• TEXTE PRÉSENTÉ
------------------------
Le devoir réciproque d'information des parties à un contrat consacré dans le Code civil depuis 2016
La réforme du droit des contrats, du régime général et de la preuve des obligations du 10 février 2016 a introduit le nouvel article 1112-1 dans le Code civil, qui s’applique aux contrats conclus à compter du 1er octobre 2016. Ce dernier est venu consacrer une « obligation précontractuelle d’information autonome de droit commun » incombant au cocontractant, dont le contenu doit être précisé.
Le principe historique : emptor debet esse curiosus
Faute de disposition du Code civil en la matière, le droit français était régi historiquement par l’adage latin « emptor debet esse curiosus » signifiant que l’acheteur doit être curieux. Ainsi, nul n’était tenu de renseigner son co-contractant, la règle étant le devoir de s’informer soi-même.
------------------------
• DONNÉES FOURNIES
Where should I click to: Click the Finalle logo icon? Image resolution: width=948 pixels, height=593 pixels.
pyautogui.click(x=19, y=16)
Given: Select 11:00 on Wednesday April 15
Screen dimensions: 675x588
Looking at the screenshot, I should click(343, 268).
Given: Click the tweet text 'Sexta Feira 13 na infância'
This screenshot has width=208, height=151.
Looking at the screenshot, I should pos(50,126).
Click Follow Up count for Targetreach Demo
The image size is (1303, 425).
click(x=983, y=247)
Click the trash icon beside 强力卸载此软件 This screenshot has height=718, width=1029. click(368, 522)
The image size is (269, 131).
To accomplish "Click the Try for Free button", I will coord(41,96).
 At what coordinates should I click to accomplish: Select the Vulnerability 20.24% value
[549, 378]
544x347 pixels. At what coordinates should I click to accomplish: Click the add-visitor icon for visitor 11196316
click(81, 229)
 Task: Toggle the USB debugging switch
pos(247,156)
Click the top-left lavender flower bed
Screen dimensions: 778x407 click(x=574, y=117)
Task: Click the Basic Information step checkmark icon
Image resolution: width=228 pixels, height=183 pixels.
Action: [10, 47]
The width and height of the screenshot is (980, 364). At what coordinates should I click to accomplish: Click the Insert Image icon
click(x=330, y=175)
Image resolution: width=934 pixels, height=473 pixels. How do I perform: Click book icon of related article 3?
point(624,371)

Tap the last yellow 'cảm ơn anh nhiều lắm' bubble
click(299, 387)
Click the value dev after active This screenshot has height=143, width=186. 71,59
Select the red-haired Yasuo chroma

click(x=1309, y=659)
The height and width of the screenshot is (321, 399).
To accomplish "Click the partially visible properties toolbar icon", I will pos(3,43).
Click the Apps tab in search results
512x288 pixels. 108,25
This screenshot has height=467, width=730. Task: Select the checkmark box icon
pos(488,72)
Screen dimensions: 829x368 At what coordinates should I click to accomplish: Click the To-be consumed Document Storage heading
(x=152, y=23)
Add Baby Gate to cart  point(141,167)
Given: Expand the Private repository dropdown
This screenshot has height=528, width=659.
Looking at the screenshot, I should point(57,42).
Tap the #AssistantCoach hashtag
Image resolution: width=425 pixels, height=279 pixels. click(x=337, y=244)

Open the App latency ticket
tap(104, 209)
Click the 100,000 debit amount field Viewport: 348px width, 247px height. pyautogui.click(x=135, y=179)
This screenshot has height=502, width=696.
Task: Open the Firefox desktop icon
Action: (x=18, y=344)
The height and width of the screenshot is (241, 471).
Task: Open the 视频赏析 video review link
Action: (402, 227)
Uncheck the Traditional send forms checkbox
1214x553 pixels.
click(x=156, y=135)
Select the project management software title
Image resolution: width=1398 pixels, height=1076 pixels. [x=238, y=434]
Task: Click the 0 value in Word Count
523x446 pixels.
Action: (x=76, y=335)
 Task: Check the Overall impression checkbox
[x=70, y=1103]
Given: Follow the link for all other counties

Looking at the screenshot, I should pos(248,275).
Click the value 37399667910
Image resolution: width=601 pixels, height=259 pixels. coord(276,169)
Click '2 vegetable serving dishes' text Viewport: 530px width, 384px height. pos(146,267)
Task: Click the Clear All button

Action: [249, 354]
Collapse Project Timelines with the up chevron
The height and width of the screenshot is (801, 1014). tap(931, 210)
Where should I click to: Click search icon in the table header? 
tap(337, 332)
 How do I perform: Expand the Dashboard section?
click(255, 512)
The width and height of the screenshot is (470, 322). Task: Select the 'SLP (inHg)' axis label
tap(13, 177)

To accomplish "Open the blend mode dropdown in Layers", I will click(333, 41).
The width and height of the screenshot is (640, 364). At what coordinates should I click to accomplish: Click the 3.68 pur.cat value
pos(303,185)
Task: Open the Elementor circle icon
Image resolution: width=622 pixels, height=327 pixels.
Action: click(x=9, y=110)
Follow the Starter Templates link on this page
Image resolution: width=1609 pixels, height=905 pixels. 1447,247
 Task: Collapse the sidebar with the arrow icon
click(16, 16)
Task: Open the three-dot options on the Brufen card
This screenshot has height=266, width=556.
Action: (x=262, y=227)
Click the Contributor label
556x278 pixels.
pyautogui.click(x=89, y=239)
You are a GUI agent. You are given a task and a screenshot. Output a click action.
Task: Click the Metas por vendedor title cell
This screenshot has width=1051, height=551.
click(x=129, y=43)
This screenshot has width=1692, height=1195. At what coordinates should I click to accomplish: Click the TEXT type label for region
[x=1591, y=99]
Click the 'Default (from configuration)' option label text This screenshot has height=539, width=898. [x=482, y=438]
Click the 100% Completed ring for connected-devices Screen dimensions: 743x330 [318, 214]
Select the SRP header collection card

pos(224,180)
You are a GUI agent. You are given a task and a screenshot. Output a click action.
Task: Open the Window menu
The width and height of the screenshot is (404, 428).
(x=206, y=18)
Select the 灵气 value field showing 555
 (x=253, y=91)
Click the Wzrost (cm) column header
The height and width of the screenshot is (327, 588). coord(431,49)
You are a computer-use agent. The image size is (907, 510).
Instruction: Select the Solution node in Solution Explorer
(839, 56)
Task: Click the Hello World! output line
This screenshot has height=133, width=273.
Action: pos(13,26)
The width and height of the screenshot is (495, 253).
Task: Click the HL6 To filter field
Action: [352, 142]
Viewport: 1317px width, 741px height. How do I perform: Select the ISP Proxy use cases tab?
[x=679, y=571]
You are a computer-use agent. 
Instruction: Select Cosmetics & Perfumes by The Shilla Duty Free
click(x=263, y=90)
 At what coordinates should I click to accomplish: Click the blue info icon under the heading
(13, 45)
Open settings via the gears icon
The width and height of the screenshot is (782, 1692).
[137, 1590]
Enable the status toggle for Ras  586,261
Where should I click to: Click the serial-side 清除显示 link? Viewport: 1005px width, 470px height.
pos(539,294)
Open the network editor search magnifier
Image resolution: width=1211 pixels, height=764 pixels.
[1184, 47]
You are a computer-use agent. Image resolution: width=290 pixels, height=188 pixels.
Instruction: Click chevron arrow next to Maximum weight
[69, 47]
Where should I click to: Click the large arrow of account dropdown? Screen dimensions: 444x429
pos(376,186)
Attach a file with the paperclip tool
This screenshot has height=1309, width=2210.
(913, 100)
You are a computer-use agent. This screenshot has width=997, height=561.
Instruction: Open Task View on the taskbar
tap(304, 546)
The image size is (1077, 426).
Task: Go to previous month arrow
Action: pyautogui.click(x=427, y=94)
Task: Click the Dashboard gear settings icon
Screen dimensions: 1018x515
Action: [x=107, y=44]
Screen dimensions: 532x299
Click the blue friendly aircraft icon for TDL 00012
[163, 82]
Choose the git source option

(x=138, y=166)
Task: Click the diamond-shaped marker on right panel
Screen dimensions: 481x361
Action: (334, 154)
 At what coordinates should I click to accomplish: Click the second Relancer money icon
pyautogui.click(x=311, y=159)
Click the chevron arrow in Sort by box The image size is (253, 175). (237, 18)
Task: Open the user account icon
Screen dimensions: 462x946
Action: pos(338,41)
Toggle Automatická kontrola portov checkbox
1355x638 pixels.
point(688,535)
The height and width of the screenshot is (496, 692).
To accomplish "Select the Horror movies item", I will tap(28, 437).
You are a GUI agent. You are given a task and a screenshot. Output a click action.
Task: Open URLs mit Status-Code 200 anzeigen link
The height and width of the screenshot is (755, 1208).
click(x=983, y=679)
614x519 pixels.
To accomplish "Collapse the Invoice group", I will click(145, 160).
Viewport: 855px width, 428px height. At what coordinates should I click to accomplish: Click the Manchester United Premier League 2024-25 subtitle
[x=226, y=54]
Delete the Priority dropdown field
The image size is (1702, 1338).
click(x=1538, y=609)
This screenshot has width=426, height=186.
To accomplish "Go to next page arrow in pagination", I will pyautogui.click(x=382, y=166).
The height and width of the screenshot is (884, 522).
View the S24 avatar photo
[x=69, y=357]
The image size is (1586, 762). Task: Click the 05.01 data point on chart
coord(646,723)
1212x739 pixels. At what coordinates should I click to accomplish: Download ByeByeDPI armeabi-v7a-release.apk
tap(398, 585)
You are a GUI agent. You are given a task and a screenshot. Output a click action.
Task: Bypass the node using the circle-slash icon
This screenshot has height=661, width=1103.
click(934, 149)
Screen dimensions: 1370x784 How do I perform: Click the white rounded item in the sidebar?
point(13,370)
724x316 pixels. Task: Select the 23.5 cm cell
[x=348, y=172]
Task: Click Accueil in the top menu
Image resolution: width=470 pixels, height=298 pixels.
------------------------
• TRAVAIL DEMANDÉ
1. Répondez aux questions suivantes sur le texte consacré au devoir d'information :
(a) Quel article la réforme du 10 février 2016 a-t-elle introduit dans le Code civil ?
(b) Que signifie l'adage latin « emptor debet esse curiosus » ?
(c) Quelle règle prévalait historiquement en l'absence de disposition du Code civil ?
2. Rassemblez toutes les lignes ci-dessus où figure le mot « size ».

• RÉPONSES ATTENDUES
1.
(a) L'article 1112-1.
(b) L'acheteur doit être curieux.
(c) Le devoir de s'informer soi-même.

2.
The image size is (1303, 425).
The image size is (269, 131).
You are a computer-use agent. The image size is (907, 510).
The image size is (1077, 426).
Click the chevron arrow in Sort by box The image size is (253, 175). (237, 18)
The image size is (1702, 1338).
The image size is (1586, 762). Task: Click the 05.01 data point on chart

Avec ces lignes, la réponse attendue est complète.